## WHAT YOU NEED TO DO
Using the data below, return the stretch from the line that contains "Viewport: 1080px width, 1080px" through the line that contains "1403x783 pixels.", both included, exactly as it stands and nothing beyond it.
(DATA SHOWN)
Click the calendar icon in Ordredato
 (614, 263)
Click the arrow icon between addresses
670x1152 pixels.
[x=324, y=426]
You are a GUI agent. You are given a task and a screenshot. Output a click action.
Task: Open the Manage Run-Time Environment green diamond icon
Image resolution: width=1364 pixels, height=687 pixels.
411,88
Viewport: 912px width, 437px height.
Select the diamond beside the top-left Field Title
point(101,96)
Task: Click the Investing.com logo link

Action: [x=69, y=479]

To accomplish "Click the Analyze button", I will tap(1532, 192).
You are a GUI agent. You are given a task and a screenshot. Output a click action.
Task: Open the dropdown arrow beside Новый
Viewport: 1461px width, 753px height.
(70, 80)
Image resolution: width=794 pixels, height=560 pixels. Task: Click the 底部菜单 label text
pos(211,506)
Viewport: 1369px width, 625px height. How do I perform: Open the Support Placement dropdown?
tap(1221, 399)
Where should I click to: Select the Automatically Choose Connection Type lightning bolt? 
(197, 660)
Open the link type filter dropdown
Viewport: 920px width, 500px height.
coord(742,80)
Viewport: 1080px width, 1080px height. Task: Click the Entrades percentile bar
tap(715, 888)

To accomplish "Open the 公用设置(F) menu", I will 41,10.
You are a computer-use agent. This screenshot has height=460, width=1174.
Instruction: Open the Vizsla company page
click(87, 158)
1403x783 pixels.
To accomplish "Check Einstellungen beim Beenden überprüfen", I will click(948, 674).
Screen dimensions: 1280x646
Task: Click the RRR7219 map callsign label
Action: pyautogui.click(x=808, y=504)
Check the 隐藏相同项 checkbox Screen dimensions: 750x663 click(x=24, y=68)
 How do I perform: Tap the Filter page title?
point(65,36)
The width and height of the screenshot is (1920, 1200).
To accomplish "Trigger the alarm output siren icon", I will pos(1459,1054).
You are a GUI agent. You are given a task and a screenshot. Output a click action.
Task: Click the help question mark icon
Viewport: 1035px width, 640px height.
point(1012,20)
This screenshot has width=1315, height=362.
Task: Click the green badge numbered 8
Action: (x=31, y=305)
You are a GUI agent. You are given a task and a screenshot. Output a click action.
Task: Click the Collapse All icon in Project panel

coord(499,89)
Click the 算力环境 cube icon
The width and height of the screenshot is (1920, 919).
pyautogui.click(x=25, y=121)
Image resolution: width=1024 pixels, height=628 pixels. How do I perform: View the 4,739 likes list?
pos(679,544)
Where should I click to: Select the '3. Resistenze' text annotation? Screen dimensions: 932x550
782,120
(End DATA SHOWN)
## THE ANSWER
Viewport: 1080px width, 1080px height. Task: Click the Entrades percentile bar
tap(715, 888)

To accomplish "Open the 公用设置(F) menu", I will 41,10.
You are a computer-use agent. This screenshot has height=460, width=1174.
Instruction: Open the Vizsla company page
click(87, 158)
1403x783 pixels.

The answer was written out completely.